─── Data for review

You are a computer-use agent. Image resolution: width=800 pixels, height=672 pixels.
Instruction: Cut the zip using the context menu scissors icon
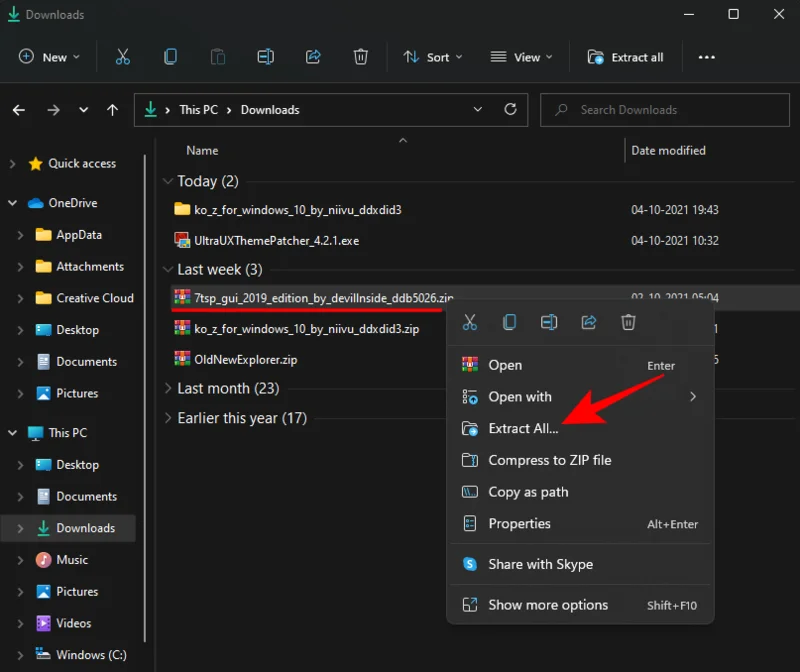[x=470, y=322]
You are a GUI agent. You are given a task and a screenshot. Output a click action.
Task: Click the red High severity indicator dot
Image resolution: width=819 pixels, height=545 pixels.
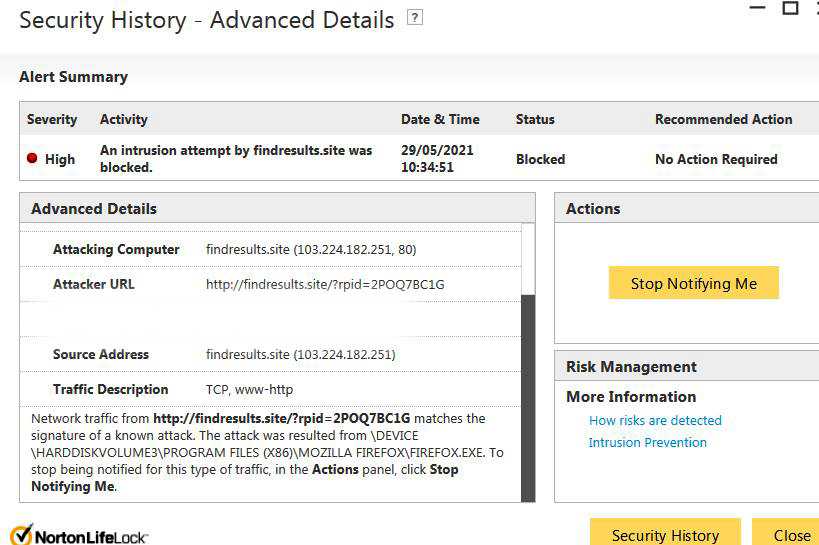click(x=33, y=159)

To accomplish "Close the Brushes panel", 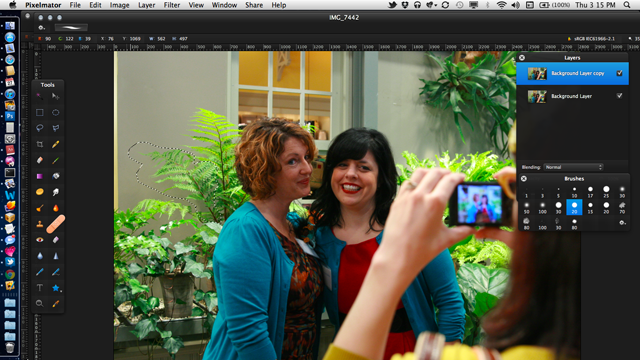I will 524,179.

──────
─── Data for review

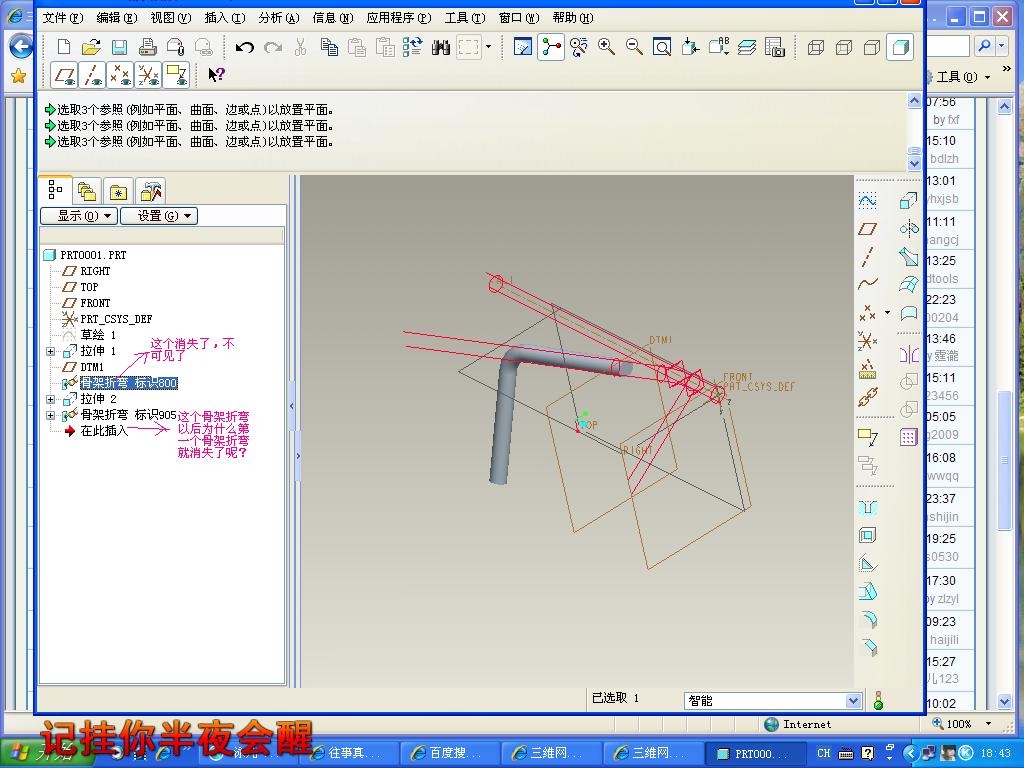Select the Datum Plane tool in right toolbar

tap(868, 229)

──────
─── Data for review

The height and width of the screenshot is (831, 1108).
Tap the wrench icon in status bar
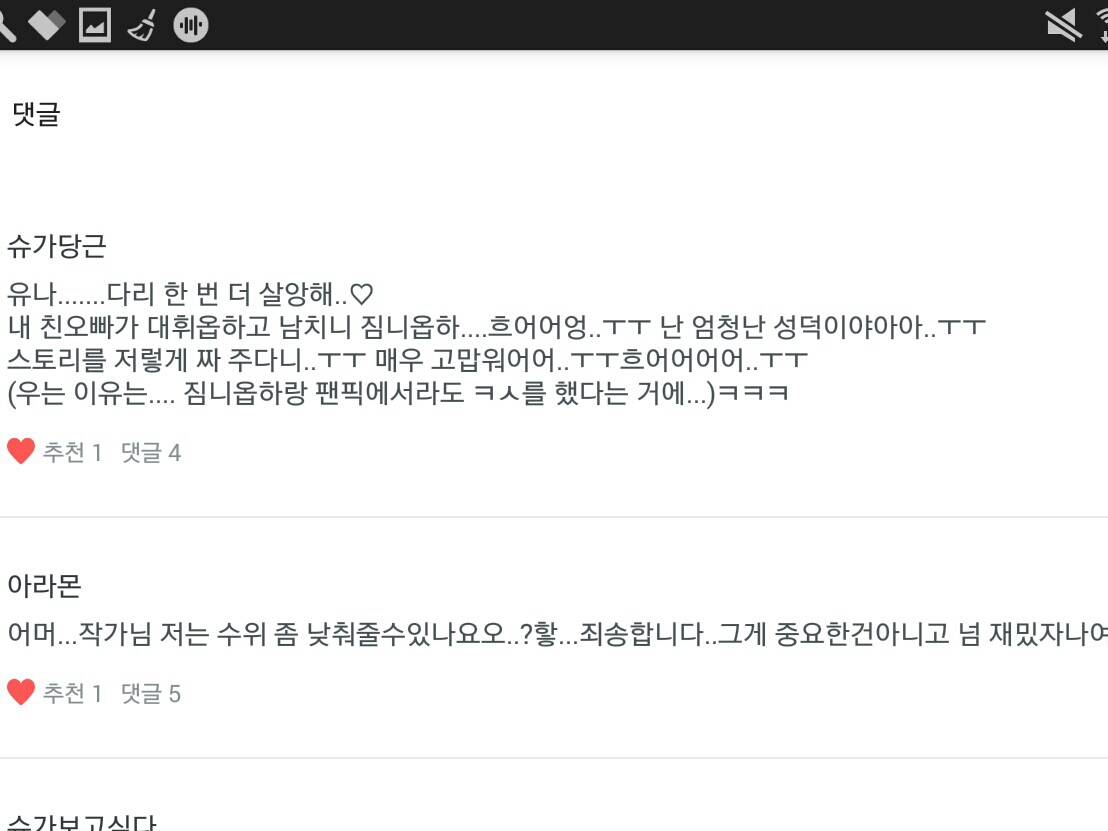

──────

The listing above holds a line with "The height and" and a line with "Tap the wrench icon in status bar". Print the stretch from the first through the second, exactly and alone.

## Task output
The height and width of the screenshot is (831, 1108).
Tap the wrench icon in status bar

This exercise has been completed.